Commentaire : que peut penser un consommateur du fait « qu’économiquement » une entreprise n’a pas les moyens d’assurer la sécurité des aliments ?
Des exemples pourraient sans doute être i) la réception d’emballages pour des produits consommés en l’état ou des préformes pour réaliser les bouteilles pour le conditionnement de boissons, ii) des matières premières ou des ingrédients avec la mise en place d’une check-liste à réception, etc. mais pas la maîtrise de Listeria monocytogenes dans le saumon fumé ou la maîtrise des salmonelles dans les steaks hachés.
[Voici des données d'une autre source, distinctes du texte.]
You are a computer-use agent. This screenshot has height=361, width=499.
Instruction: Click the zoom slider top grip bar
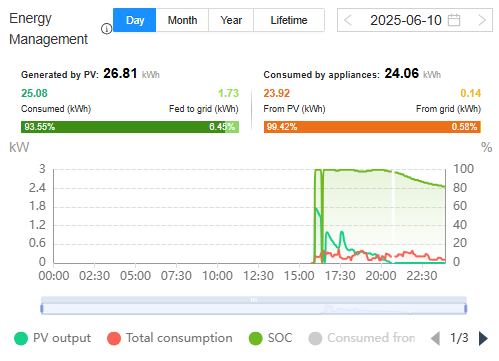[254, 300]
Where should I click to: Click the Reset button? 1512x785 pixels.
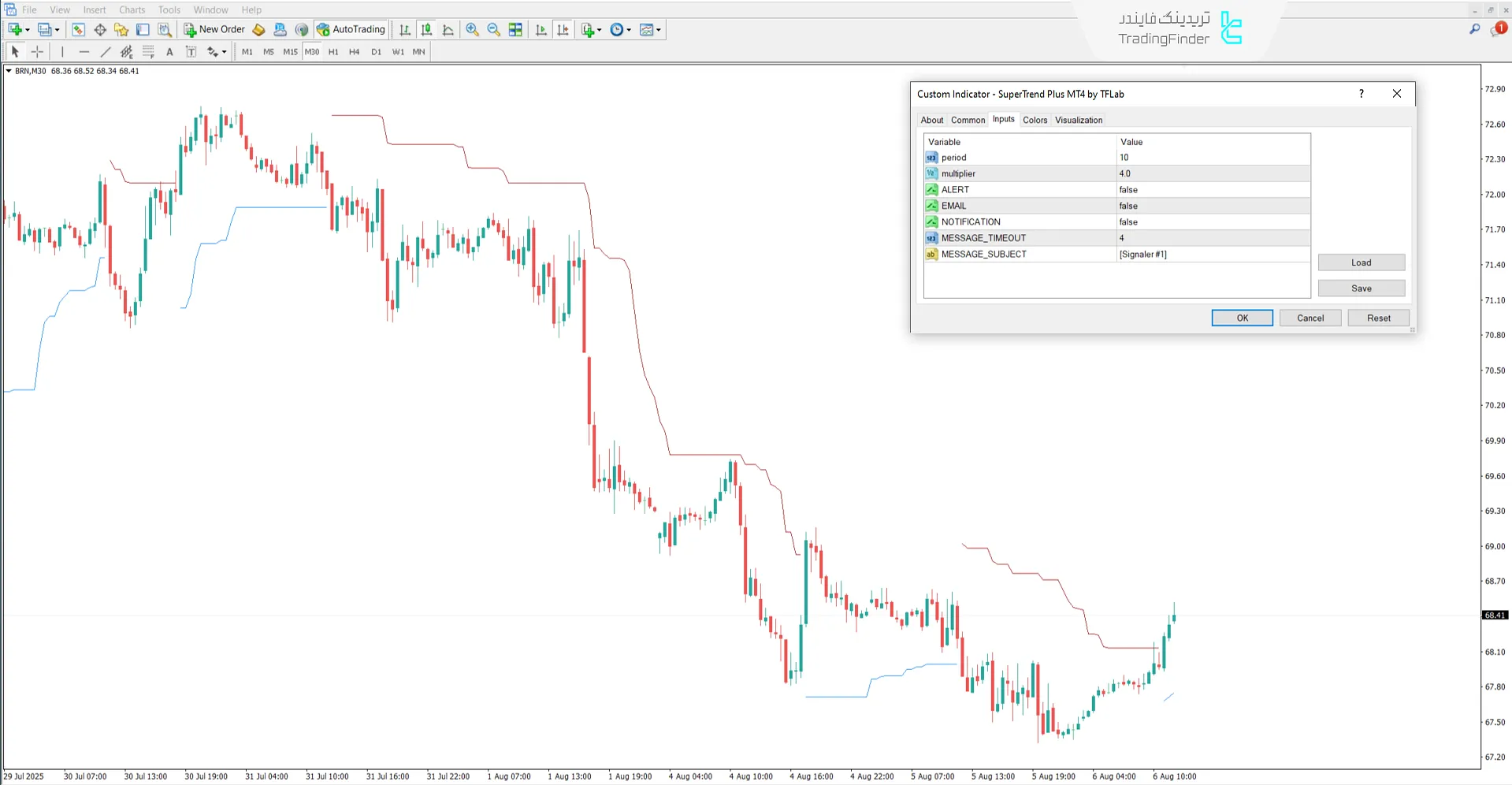pos(1378,318)
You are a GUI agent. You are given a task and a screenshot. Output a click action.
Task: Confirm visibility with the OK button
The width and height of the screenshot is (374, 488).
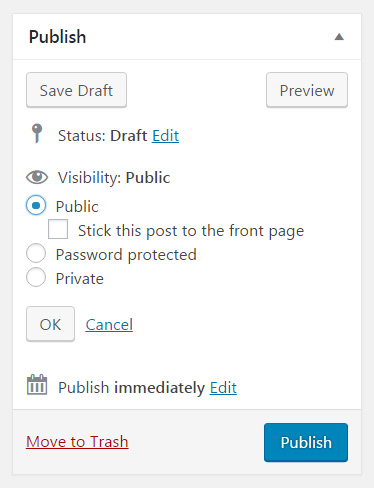click(x=50, y=324)
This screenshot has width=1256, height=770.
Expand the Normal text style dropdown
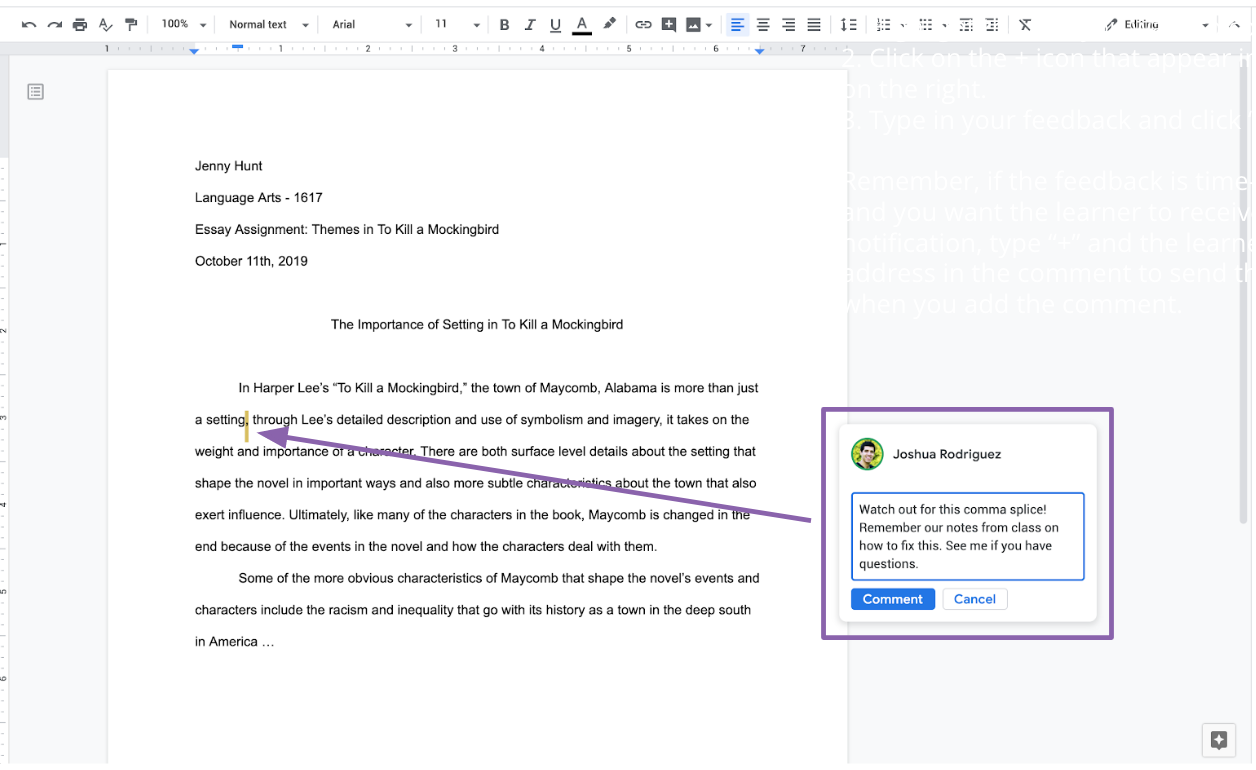point(268,25)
Un des problèmes posés à mon sens par les PrPO est l’absence de seuils critiques quantifiables. En effet, nombre d’industriels ou de guides de BPH pourront ainsi mettre en PrPO ce qui serait du ressort de CCP sous le prétexte de l’absence de maîtrise de cette étape. En fait pour maîtriser cette étape, il faut la valider. Le PrPO est donc là tout indiqué pour surveiller mais non pas maîtriser.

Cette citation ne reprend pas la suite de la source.